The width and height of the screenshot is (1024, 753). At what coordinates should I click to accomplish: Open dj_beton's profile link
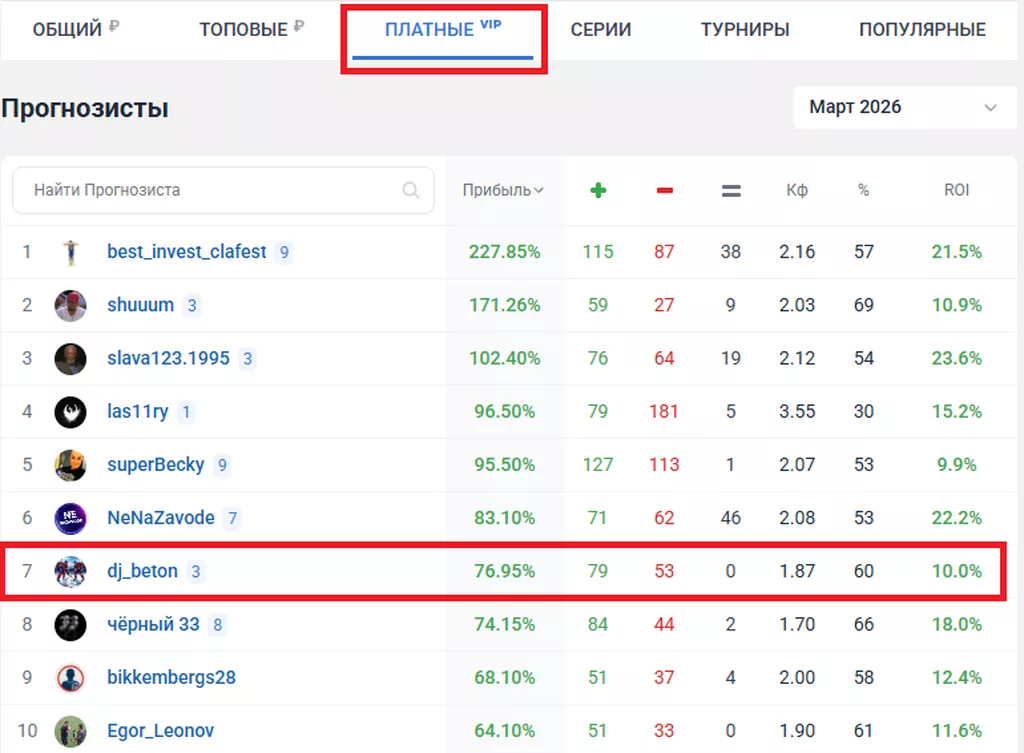pos(142,571)
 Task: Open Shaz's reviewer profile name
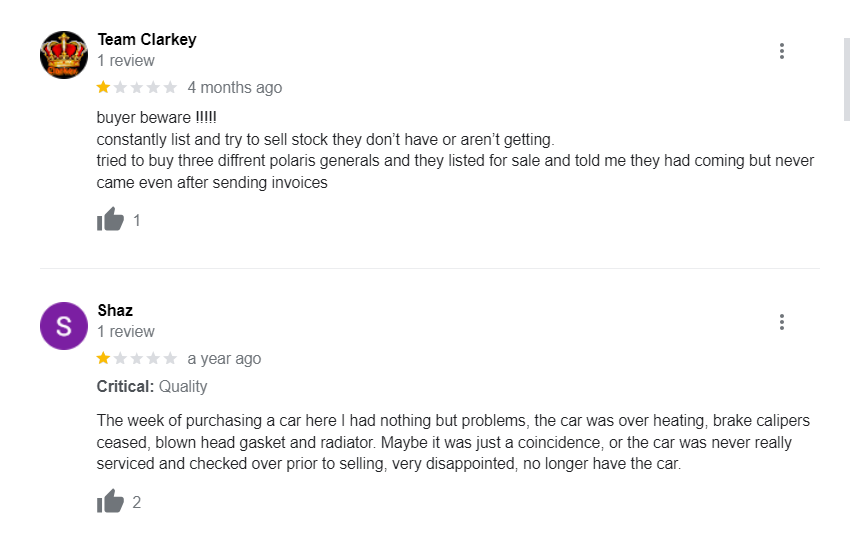pyautogui.click(x=115, y=310)
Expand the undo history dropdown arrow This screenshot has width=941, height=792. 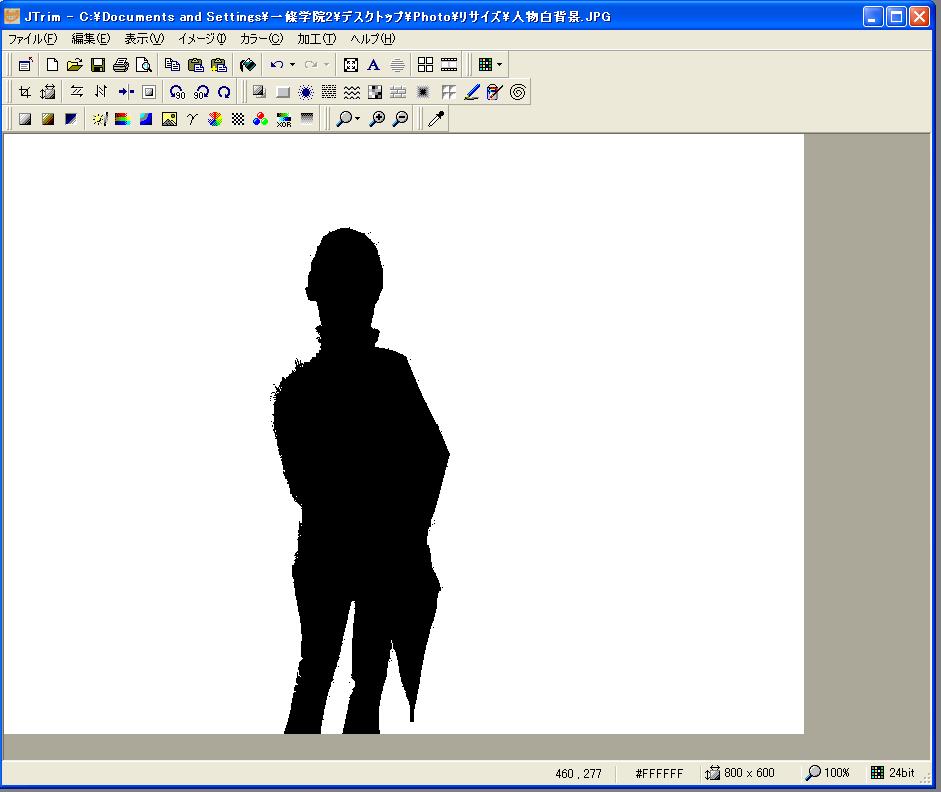pyautogui.click(x=292, y=65)
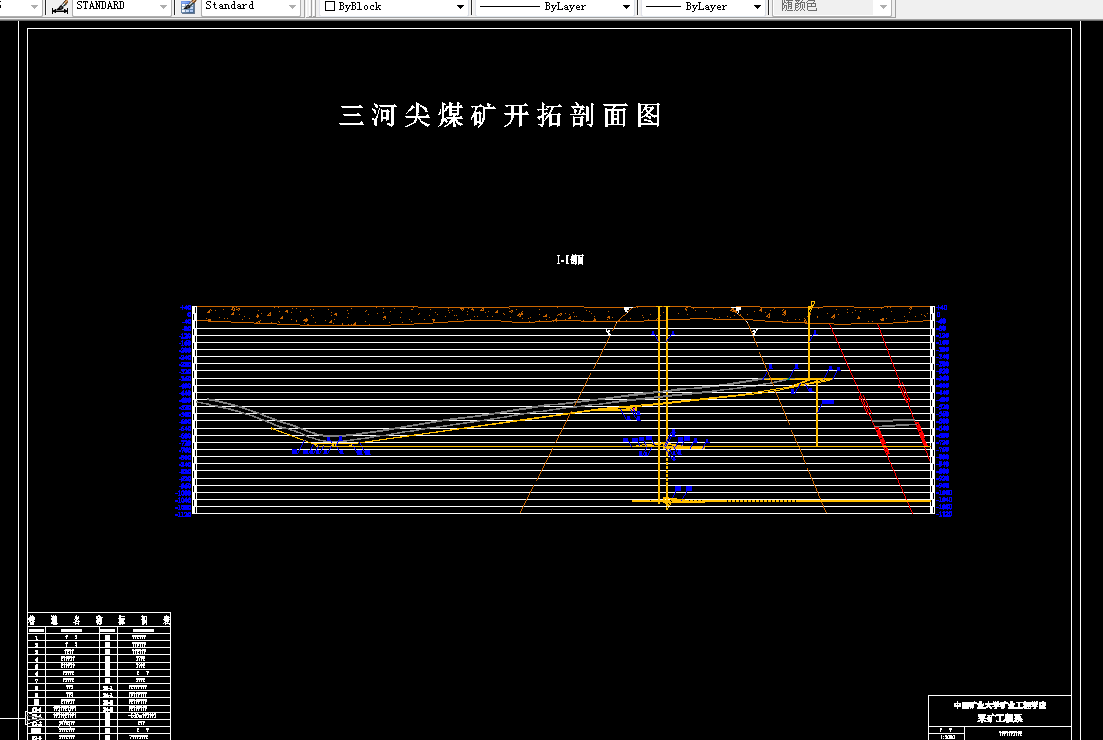This screenshot has width=1103, height=740.
Task: Expand the Standard table style dropdown
Action: [294, 7]
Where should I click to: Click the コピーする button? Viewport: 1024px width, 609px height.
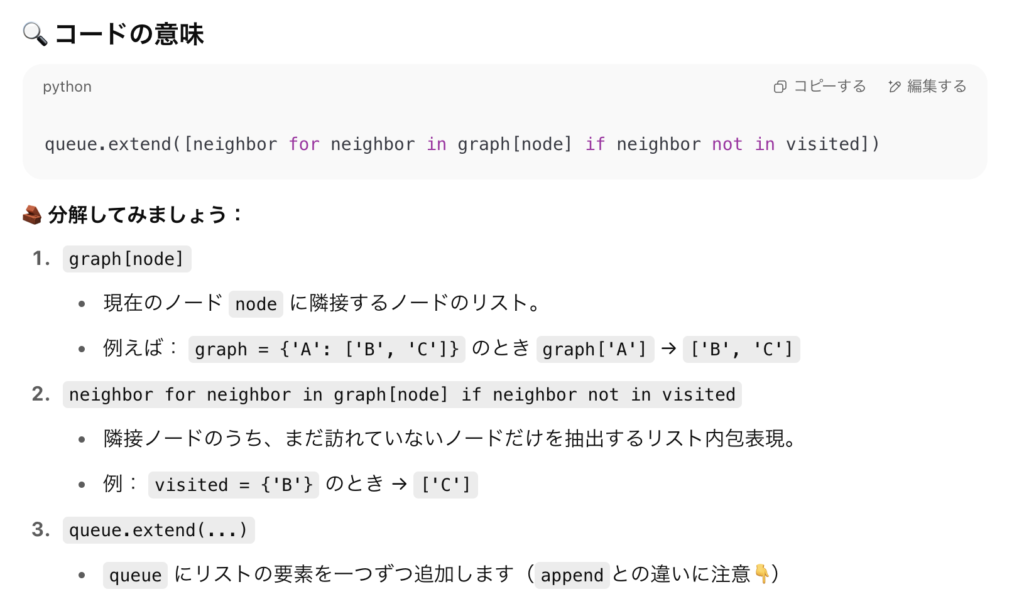820,86
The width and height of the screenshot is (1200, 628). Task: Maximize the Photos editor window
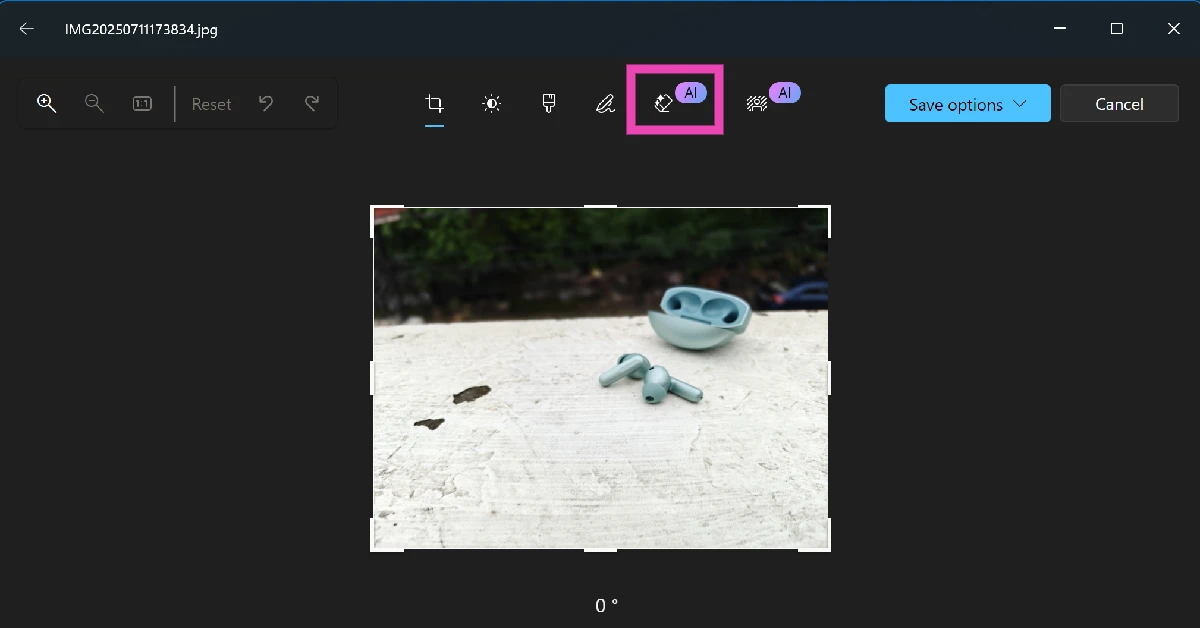pos(1117,29)
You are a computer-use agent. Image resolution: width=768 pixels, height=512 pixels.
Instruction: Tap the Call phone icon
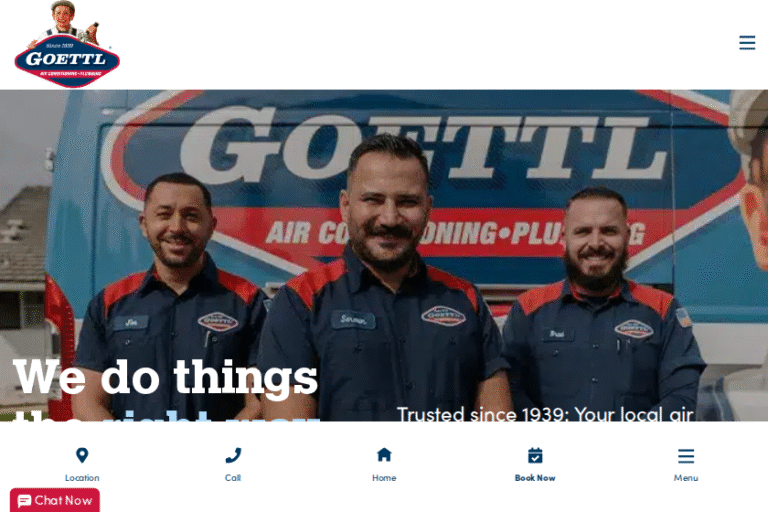pyautogui.click(x=233, y=455)
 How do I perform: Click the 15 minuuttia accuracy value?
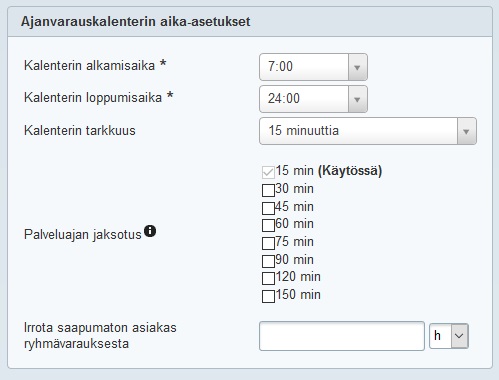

WHAT TO PRODUCE: Extract, word for word, every line from the one containing "Instruction: Tap the Call phone icon" to the end of the data above, both ends included, and leave out the pictures.

RESPONSE BOX:
Instruction: Tap the Call phone icon
pyautogui.click(x=233, y=455)
 How do I perform: Click the 15 minuuttia accuracy value?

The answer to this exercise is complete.